→ Dataset extract
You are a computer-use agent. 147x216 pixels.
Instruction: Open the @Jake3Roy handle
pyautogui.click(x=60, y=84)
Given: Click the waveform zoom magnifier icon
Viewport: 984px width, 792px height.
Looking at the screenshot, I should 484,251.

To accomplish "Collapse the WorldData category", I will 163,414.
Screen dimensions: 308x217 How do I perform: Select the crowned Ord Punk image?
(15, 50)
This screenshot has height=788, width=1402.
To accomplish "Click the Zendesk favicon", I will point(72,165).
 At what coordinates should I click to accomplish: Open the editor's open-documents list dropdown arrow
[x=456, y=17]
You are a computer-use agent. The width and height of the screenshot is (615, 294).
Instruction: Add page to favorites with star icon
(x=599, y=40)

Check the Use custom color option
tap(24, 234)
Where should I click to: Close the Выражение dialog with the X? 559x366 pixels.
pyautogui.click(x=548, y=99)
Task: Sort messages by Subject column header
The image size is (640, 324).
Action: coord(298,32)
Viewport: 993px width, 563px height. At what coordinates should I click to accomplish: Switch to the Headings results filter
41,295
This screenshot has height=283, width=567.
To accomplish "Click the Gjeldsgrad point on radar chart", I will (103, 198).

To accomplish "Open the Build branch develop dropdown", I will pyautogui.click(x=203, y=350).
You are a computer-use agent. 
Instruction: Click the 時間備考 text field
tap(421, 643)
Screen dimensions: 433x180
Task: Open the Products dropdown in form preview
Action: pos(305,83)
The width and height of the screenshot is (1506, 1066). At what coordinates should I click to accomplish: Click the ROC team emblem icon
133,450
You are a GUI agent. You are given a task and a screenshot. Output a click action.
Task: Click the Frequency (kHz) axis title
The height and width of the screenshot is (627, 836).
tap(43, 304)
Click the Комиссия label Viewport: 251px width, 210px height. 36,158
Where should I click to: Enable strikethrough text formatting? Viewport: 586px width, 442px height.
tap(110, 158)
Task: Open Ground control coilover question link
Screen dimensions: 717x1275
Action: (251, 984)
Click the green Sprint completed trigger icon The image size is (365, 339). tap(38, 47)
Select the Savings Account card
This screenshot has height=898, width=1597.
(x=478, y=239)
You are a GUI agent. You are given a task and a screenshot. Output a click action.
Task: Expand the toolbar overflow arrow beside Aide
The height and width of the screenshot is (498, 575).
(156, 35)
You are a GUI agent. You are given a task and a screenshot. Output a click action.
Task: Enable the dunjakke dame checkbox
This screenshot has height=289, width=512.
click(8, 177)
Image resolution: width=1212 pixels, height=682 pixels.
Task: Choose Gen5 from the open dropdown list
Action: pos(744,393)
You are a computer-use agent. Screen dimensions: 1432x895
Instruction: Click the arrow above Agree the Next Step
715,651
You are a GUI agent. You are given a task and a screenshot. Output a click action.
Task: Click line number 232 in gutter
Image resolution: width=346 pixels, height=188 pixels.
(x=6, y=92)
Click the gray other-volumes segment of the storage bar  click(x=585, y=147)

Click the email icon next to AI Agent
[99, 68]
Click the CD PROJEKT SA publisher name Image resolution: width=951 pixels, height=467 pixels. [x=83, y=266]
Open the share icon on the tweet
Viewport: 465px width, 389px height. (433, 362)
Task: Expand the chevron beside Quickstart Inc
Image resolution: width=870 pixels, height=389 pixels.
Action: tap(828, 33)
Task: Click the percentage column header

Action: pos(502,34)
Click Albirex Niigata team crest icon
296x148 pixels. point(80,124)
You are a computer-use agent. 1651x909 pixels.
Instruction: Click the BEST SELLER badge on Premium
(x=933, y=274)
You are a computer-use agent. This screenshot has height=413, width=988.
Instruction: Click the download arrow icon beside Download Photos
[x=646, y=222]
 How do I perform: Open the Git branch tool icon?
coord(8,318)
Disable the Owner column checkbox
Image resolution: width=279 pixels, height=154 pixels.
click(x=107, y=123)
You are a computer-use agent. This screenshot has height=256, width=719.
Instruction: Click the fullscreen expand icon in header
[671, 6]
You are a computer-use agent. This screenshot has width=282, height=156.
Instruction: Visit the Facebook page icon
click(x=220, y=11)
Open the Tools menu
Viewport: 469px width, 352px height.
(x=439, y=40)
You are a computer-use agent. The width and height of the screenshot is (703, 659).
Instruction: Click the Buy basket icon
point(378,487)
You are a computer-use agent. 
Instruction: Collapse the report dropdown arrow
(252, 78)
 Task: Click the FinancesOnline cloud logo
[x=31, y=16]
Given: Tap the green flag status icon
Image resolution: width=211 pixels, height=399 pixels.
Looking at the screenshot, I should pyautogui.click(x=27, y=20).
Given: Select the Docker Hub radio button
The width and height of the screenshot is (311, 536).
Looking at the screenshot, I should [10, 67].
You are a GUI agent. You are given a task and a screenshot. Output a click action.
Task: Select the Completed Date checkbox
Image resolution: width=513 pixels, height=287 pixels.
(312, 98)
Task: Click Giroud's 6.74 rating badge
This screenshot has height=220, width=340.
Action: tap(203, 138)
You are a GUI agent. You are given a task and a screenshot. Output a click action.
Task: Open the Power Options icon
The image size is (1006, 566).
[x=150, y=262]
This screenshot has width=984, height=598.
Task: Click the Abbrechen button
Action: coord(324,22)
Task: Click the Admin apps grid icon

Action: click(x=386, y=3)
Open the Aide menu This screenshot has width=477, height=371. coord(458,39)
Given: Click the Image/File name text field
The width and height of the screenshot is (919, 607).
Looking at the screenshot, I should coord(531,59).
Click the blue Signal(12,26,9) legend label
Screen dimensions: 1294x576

→ Aim of the task
Would you please return all of the data exactly?

→ Output of the exercise
You are a computer-use agent. 147x216 pixels.
Instruction: Open the @Jake3Roy handle
pyautogui.click(x=60, y=84)
Given: Click the waveform zoom magnifier icon
Viewport: 984px width, 792px height.
Looking at the screenshot, I should 484,251.

To accomplish "Collapse the WorldData category", I will 163,414.
Screen dimensions: 308x217 How do I perform: Select the crowned Ord Punk image?
(15, 50)
This screenshot has height=788, width=1402.
To accomplish "Click the Zendesk favicon", I will point(72,165).
 At what coordinates should I click to accomplish: Open the editor's open-documents list dropdown arrow
[x=456, y=17]
You are a computer-use agent. The width and height of the screenshot is (615, 294).
Instruction: Add page to favorites with star icon
(x=599, y=40)

Check the Use custom color option
tap(24, 234)
Where should I click to: Close the Выражение dialog with the X? 559x366 pixels.
pyautogui.click(x=548, y=99)
Task: Sort messages by Subject column header
The image size is (640, 324).
Action: coord(298,32)
Viewport: 993px width, 563px height. At what coordinates should I click to accomplish: Switch to the Headings results filter
41,295
This screenshot has height=283, width=567.
To accomplish "Click the Gjeldsgrad point on radar chart", I will (103, 198).

To accomplish "Open the Build branch develop dropdown", I will pyautogui.click(x=203, y=350).
You are a computer-use agent. 
Instruction: Click the 時間備考 text field
tap(421, 643)
Screen dimensions: 433x180
Task: Open the Products dropdown in form preview
Action: pos(305,83)
The width and height of the screenshot is (1506, 1066). At what coordinates should I click to accomplish: Click the ROC team emblem icon
133,450
You are a GUI agent. You are given a task and a screenshot. Output a click action.
Task: Click the Frequency (kHz) axis title
The height and width of the screenshot is (627, 836).
tap(43, 304)
Click the Комиссия label Viewport: 251px width, 210px height. 36,158
Where should I click to: Enable strikethrough text formatting? Viewport: 586px width, 442px height.
tap(110, 158)
Task: Open Ground control coilover question link
Screen dimensions: 717x1275
Action: (251, 984)
Click the green Sprint completed trigger icon The image size is (365, 339). tap(38, 47)
Select the Savings Account card
This screenshot has height=898, width=1597.
(x=478, y=239)
You are a GUI agent. You are given a task and a screenshot. Output a click action.
Task: Expand the toolbar overflow arrow beside Aide
The height and width of the screenshot is (498, 575).
(156, 35)
You are a GUI agent. You are given a task and a screenshot. Output a click action.
Task: Enable the dunjakke dame checkbox
This screenshot has height=289, width=512.
click(8, 177)
Image resolution: width=1212 pixels, height=682 pixels.
Task: Choose Gen5 from the open dropdown list
Action: pos(744,393)
You are a computer-use agent. Screen dimensions: 1432x895
Instruction: Click the arrow above Agree the Next Step
715,651
You are a GUI agent. You are given a task and a screenshot. Output a click action.
Task: Click line number 232 in gutter
Image resolution: width=346 pixels, height=188 pixels.
(x=6, y=92)
Click the gray other-volumes segment of the storage bar  click(x=585, y=147)

Click the email icon next to AI Agent
[99, 68]
Click the CD PROJEKT SA publisher name Image resolution: width=951 pixels, height=467 pixels. [x=83, y=266]
Open the share icon on the tweet
Viewport: 465px width, 389px height. (433, 362)
Task: Expand the chevron beside Quickstart Inc
Image resolution: width=870 pixels, height=389 pixels.
Action: tap(828, 33)
Task: Click the percentage column header

Action: pos(502,34)
Click Albirex Niigata team crest icon
296x148 pixels. point(80,124)
You are a computer-use agent. 1651x909 pixels.
Instruction: Click the BEST SELLER badge on Premium
(x=933, y=274)
You are a computer-use agent. This screenshot has height=413, width=988.
Instruction: Click the download arrow icon beside Download Photos
[x=646, y=222]
 How do I perform: Open the Git branch tool icon?
coord(8,318)
Disable the Owner column checkbox
Image resolution: width=279 pixels, height=154 pixels.
click(x=107, y=123)
You are a computer-use agent. This screenshot has height=256, width=719.
Instruction: Click the fullscreen expand icon in header
[671, 6]
You are a computer-use agent. This screenshot has width=282, height=156.
Instruction: Visit the Facebook page icon
click(x=220, y=11)
Open the Tools menu
Viewport: 469px width, 352px height.
(x=439, y=40)
You are a computer-use agent. The width and height of the screenshot is (703, 659).
Instruction: Click the Buy basket icon
point(378,487)
You are a computer-use agent. 
Instruction: Collapse the report dropdown arrow
(252, 78)
 Task: Click the FinancesOnline cloud logo
[x=31, y=16]
Given: Tap the green flag status icon
Image resolution: width=211 pixels, height=399 pixels.
Looking at the screenshot, I should pyautogui.click(x=27, y=20).
Given: Select the Docker Hub radio button
The width and height of the screenshot is (311, 536).
Looking at the screenshot, I should [10, 67].
You are a GUI agent. You are given a task and a screenshot. Output a click action.
Task: Select the Completed Date checkbox
Image resolution: width=513 pixels, height=287 pixels.
(312, 98)
Task: Click Giroud's 6.74 rating badge
This screenshot has height=220, width=340.
Action: tap(203, 138)
You are a GUI agent. You are given a task and a screenshot. Output a click action.
Task: Open the Power Options icon
The image size is (1006, 566).
[x=150, y=262]
This screenshot has width=984, height=598.
Task: Click the Abbrechen button
Action: coord(324,22)
Task: Click the Admin apps grid icon

Action: click(x=386, y=3)
Open the Aide menu This screenshot has width=477, height=371. coord(458,39)
Given: Click the Image/File name text field
The width and height of the screenshot is (919, 607).
Looking at the screenshot, I should coord(531,59).
Click the blue Signal(12,26,9) legend label
Screen dimensions: 1294x576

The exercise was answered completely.